Sylvia dropped awkwardly to her knees to hug him. “Darling! I’ve missed you
so
much! Did you have a wonderful time?”
She sensed Anand was a little stiff in her embrace, a little resistant, as if a month was long enough for a four year old to have lost some of that day to day familiarity.
She held him close anyway, relishing the feel and the smell of him. But Anand burst out of her hug, as if she were smothering him and declared, “No, I didn’t have a wonderful time. I had a
weird
time.”
Sylvia looked up enquiringly at Jeremy who rolled his eyes and drew his forefinger across his throat behind Anand’s back.
Anand ran into Sylvia’s living room to reacquaint himself with his toys and Sylvia, accepting Jeremy’s helping hand, clambered stiffly to her feet to follow him.
“Surely you enjoyed Disneyland?” she asked, falsely cheerfully. “All those whizzing rides?”
“The rides were fun,” Anand said solemnly. “But not the people.”
He busied himself with his rediscovered belongings and refused to say anything else.
In the kitchen, in an undertone, Jeremy explained. “Smita hasn’t said much. But apparently he and the little girl didn’t hit it off at all. According to Smita, she’s a real little primadonna.”
Sylvia raised her eyebrows and Jeremy gave a rare harsh laugh. “I know. It takes one to know one.”
“So,” Sylvia asked eagerly, “is the whole thing off?”
“If only,” Jeremy said. “No, it’s very much on apparently. Remember, the little girl lives with her mother so she’d only be with them from time to time. I think Smita is hoping that if she and this guy get married, then his ex-wife will restrict his access to the little girl even more. Which would suit Smita to a T.”
“Oh!” Sylvia exclaimed. “How
nasty
.”
Jeremy shrugged. “It’s a nasty business.” He added, “I’ll scoot off now.

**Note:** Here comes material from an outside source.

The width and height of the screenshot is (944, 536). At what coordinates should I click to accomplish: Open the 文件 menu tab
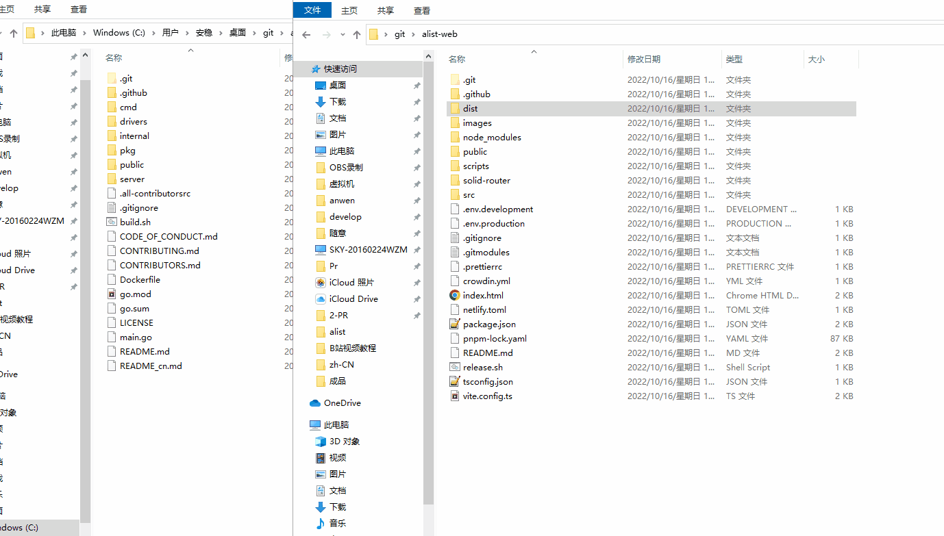312,10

I’ll come and get him at six so please make sure he’s here and ready. Smita is picking him up from my place at seven.”
After Jeremy had left, Sylvia went and sat in the living room with Anand. She didn’t want to deluge him with difficult questions but she longed to hear all he had to say. She was a great believer in “out of the mouths of babes and sucklings”; she still remembered the shock and thrill of little Jeremy saying to his father all those years ago: “I saw you playing with Nikki Palmer in the swimming pool. Why was she laughing so much?”
Anand appeared absorbed in his game. He had poured all the plastic animals out of their container and seemed to be sorting them into some kind of categories. Sylvia watched him quietly for a little while and then asked, “So what did you like best about America?”
Anand considered her question. “I liked the ice creams and I liked the sea.”
Sylvia was overjoyed;
their
things, he had singled out their things, seaside and ice creams, both of which he had discovered with her. But then she wondered if he was maybe just saying those things in order to console her. “Not Disneyland?” She asked. “Not all those whizzy rides?”
Anand frowned. “Disneyland is hot and smelly,” he said scornfully. “There are queues for everything. But we got to the front of the queues because Grandma Naisha felt faint every time she had to stand in one.” He grinned cheekily.
Sylvia would have stood it out in the queue of course.
She changed the subject. “Where else did you go darling, apart from Disneyland?”
Anand looked rather vague. “We went to the hotel. We went shopping. We only went to the beach a few times.”
Sylvia wondered how to steer the conversation round to the two invisible members of their party whom Anand wasn’t mentioning: the bossy little girl and her father. She asked brightly, “Did you meet any nice people in Florida?”
Anand shook his head.
Stumped, Sylvia went into the kitchen to get them some tea. When she came back, Anand had incorporated her oriental metal bird with the bent beak into his game; the animals were grouped in a circle around it and when Sylvia asked him what the bird was doing there, he answered, “The animals are praying to it” and queasily she wondered whether she detected Naisha’s influence.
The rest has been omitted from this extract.